Scientists are into developing an HIV vaccine focuses on discovering the factors responsible for the production of special antibodies that not just fight one virus strain but neutralize almost all known virus strains.
‘HIV infection itself has an influence on the extent and specificity of the antibody reactions. ’
Antibody response of transmission pairs
The starting point for the researchers was the data and biobanked blood samples of around 4,500 HIV-infected people, recorded in the Swiss HIV Cohort Study and the Zurich Primary HIV Infection Study. In total the researchers found 303 potential transmission pairs – i.e. pairs of patients for whom the similarity of the viruses’ genomic RNA indicated that they were probably infected with the same virus strain.

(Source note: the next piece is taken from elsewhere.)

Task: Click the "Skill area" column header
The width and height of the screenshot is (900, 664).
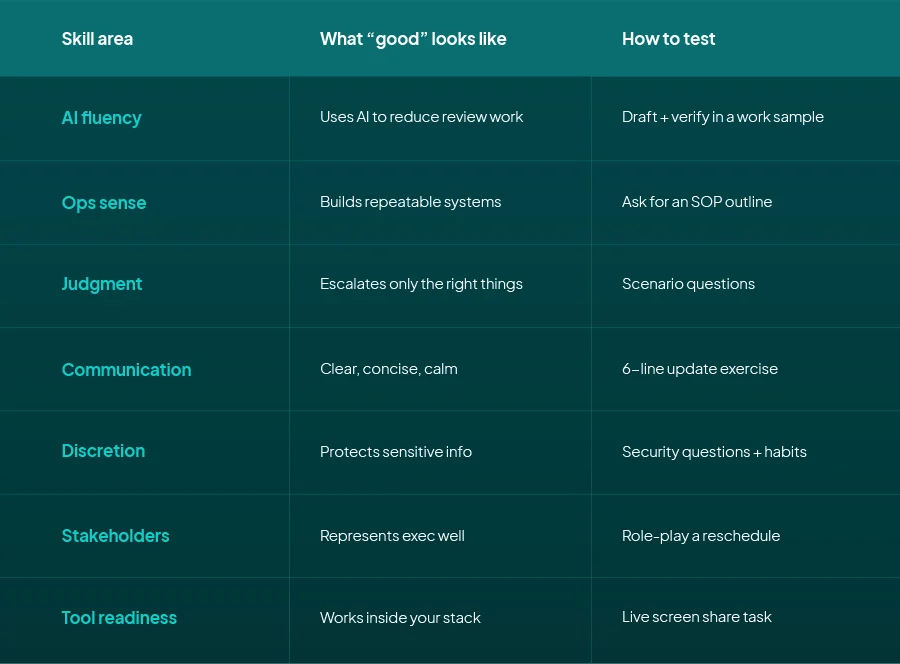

Special envelope proteins provide broad protection
Antibodies acting against HIV bind to proteins found on the surface of the virus. These envelope proteins differ according to virus strain and subtype. The researchers therefore examined more closely a patient pair with very similar virus genomes and at the same time very strong activity of broadly neutralizing antibodies. “We discovered that there must be a special envelope protein that causes an efficient defense,” explains Alexandra Trkola, virologist and head of the Institute of Medical Virology at UZH.
Search for an ideal envelope protein continues
In order to be able to develop an effective vaccine against HIV-1, it is necessary to pinpoint the envelope proteins and virus strains that lead to the formation of broadly acting antibodies. It is therefore planned to widen the search. “We have found one candidate. Based on that, we now want to begin developing an immunogen ourselves,” adds Trkola.